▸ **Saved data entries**

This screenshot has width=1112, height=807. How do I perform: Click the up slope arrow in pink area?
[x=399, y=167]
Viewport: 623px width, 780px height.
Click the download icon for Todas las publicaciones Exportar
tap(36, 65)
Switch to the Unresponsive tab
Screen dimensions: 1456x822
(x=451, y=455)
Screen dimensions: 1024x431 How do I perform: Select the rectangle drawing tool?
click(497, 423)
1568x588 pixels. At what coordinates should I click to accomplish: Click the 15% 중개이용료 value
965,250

--

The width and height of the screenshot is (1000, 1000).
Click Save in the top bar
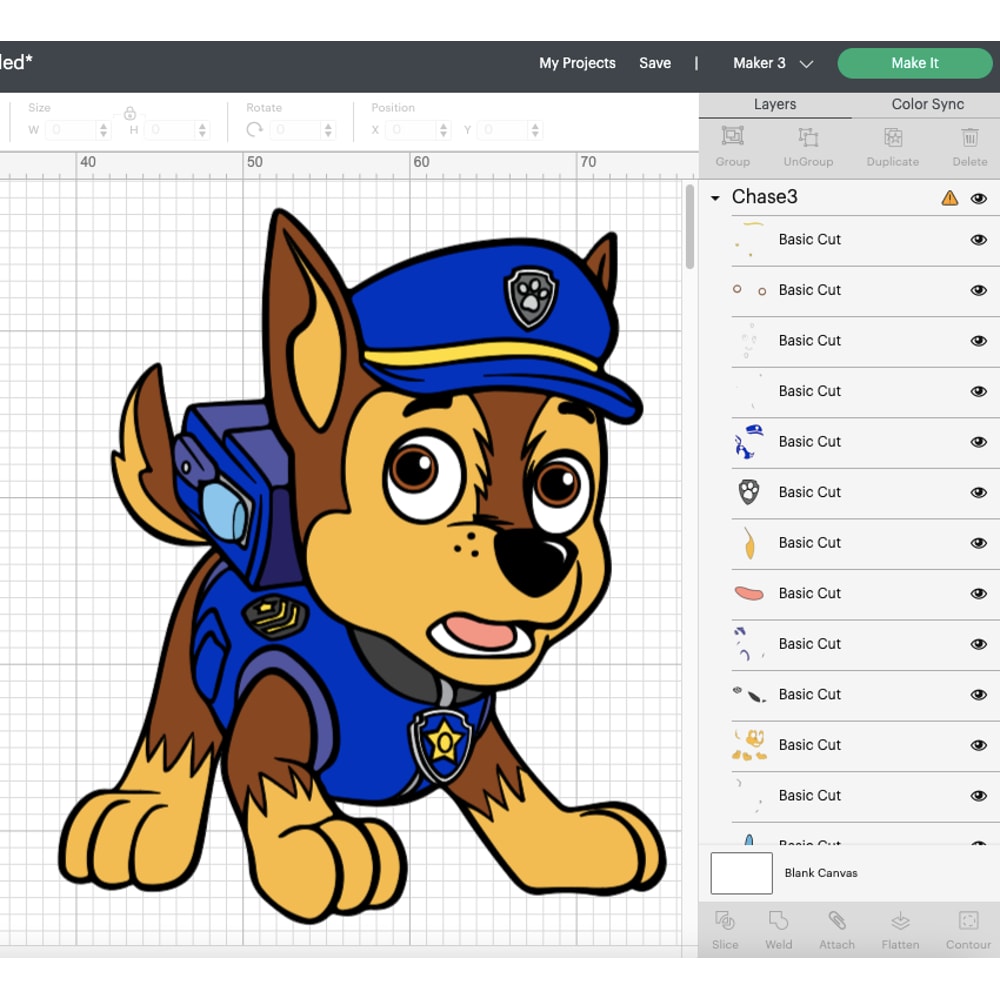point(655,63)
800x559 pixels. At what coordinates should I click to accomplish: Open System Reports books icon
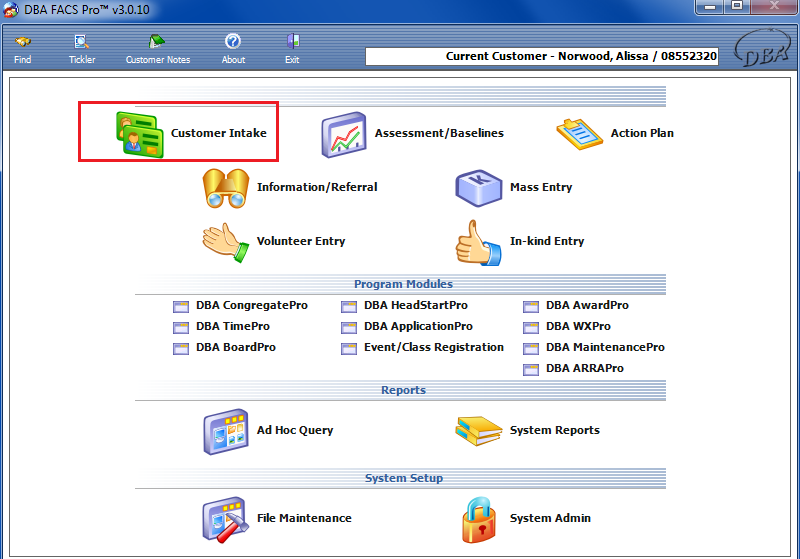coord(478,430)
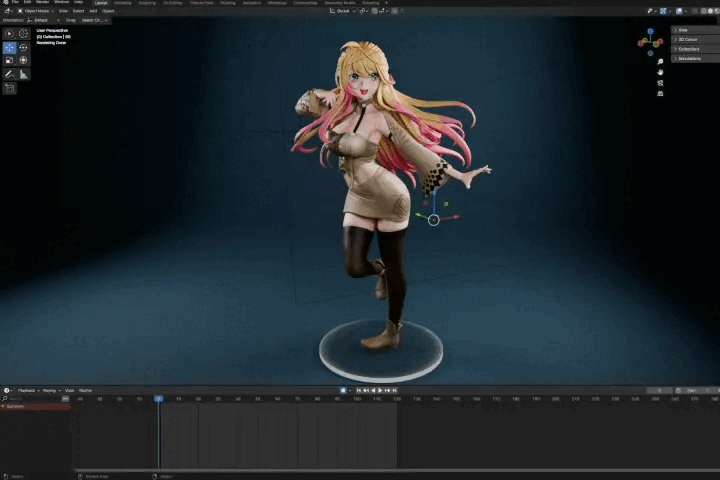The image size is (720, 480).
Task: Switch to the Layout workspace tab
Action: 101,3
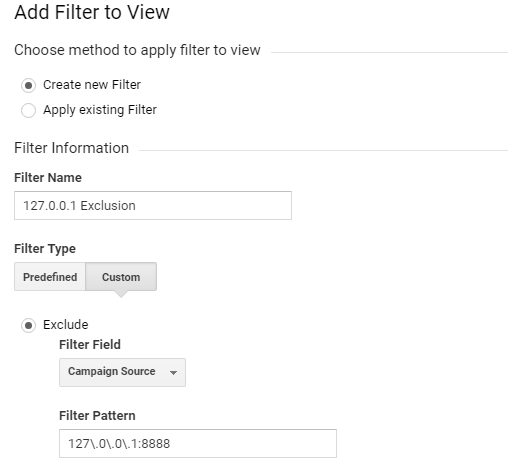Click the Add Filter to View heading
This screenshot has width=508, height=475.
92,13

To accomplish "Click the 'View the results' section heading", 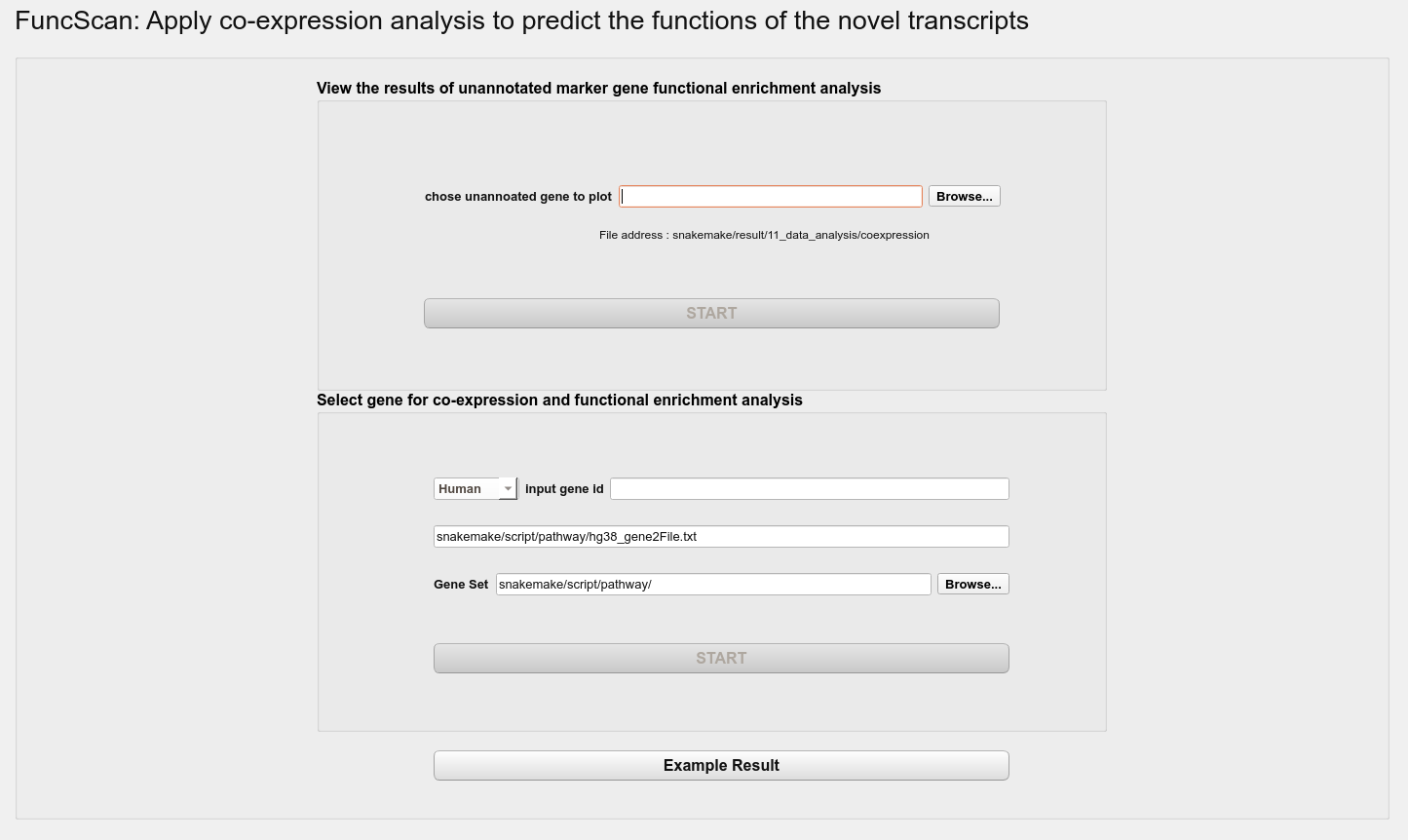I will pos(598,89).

...

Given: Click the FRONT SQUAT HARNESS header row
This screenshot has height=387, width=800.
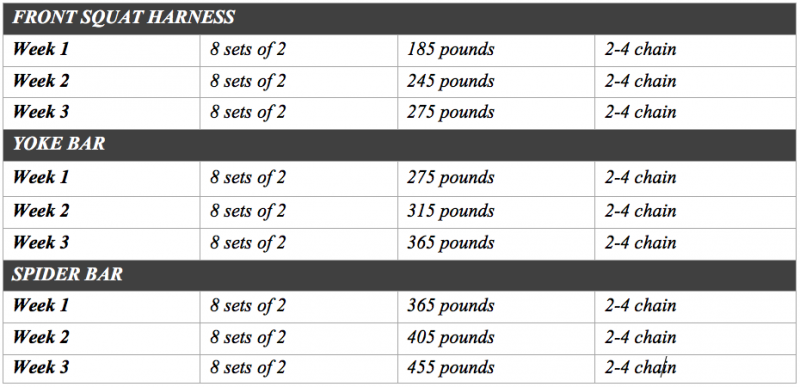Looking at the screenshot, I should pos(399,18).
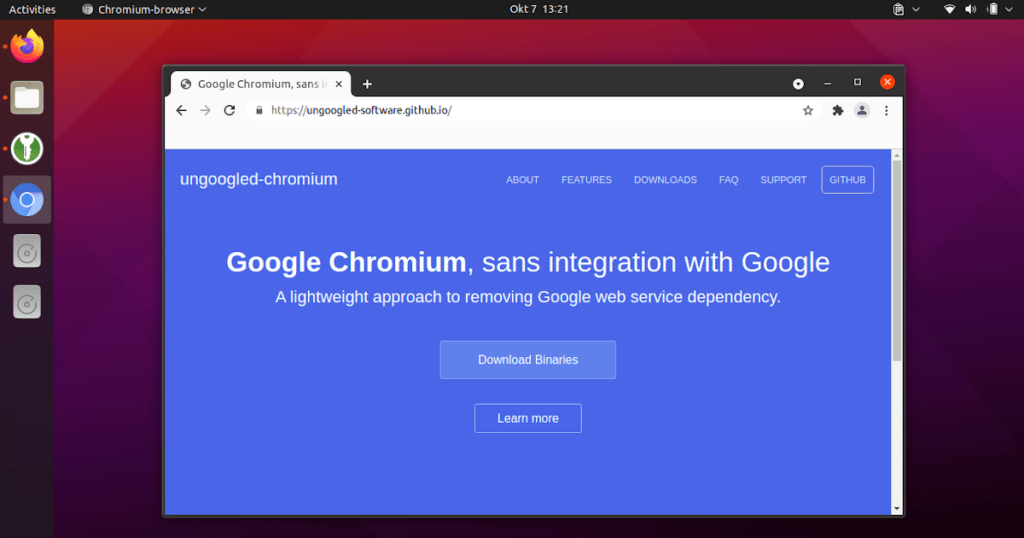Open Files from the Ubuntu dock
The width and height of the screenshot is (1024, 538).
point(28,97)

▸ **Task instructions**
As the answer, set down only the lines from the data above between the one holding "This screenshot has width=1112, height=807." and the one holding "Viewport: 623px width, 780px height.", inclusive, exactly as they read.

▸ **Task solution**
This screenshot has width=1112, height=807. How do I perform: Click the up slope arrow in pink area?
[x=399, y=167]
Viewport: 623px width, 780px height.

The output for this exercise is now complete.